* [What the task requires] Work out how many lines in the following entries contain the string "will", and write only that number.

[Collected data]
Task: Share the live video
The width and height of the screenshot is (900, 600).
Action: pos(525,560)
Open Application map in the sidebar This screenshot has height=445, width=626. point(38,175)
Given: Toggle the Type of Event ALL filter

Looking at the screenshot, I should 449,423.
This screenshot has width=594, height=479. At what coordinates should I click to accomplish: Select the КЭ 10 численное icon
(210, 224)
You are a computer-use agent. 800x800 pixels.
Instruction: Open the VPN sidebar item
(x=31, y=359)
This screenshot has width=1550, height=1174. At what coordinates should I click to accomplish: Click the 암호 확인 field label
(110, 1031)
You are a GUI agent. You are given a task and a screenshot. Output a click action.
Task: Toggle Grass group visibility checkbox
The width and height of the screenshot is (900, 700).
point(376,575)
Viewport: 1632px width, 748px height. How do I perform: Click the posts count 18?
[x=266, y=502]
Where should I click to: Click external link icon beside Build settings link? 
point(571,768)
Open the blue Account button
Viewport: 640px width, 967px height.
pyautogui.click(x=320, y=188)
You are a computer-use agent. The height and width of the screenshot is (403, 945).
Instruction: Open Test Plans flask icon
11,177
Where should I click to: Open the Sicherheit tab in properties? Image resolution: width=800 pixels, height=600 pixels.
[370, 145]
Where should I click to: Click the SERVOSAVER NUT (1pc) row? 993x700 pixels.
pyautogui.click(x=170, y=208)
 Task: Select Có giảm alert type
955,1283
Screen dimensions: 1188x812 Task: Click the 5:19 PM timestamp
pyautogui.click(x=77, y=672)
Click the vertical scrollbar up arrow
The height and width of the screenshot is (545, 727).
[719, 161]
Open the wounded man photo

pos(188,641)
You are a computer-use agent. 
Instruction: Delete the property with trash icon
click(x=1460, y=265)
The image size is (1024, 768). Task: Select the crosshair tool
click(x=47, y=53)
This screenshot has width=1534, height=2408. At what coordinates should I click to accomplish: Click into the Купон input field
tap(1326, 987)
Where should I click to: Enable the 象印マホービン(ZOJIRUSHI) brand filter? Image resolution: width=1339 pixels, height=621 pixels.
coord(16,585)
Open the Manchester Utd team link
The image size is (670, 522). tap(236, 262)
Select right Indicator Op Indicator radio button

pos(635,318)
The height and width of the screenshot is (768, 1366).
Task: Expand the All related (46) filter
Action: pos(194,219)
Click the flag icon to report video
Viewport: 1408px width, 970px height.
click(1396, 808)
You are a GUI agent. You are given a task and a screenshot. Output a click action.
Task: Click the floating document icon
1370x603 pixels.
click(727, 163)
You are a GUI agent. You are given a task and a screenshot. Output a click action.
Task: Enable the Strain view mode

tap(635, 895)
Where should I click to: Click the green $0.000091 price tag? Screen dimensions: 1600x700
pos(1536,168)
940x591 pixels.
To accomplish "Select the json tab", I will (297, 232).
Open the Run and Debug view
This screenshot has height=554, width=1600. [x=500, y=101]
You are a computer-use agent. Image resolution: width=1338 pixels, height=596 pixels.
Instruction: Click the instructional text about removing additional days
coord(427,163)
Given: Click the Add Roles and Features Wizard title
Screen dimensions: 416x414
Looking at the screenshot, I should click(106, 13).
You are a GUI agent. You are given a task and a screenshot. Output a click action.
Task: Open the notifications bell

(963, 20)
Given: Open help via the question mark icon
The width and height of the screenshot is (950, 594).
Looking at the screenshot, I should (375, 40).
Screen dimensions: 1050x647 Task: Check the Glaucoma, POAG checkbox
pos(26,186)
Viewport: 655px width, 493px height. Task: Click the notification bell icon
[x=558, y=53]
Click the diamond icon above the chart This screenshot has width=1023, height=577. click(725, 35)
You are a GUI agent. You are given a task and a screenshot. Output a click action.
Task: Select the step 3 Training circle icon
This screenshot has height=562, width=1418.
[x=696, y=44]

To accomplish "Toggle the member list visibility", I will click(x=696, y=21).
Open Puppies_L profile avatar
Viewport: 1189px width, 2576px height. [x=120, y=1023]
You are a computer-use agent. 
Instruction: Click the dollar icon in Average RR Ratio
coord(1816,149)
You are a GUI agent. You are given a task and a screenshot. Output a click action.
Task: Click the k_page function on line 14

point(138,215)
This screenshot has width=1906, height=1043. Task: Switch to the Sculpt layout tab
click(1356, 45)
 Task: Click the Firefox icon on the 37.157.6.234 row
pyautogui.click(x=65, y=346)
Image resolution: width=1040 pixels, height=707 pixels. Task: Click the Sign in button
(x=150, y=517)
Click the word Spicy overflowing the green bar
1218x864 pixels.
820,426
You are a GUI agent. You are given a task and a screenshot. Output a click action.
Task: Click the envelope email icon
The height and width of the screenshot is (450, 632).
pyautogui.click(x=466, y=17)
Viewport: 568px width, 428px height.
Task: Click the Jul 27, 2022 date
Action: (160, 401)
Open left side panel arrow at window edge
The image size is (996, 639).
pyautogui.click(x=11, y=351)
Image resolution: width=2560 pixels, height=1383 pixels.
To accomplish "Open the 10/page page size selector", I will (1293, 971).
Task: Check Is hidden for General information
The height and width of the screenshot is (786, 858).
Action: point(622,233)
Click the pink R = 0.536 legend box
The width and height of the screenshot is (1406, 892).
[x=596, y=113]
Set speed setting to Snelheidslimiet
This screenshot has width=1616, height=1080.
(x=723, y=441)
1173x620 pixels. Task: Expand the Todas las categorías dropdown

* [Reply] 3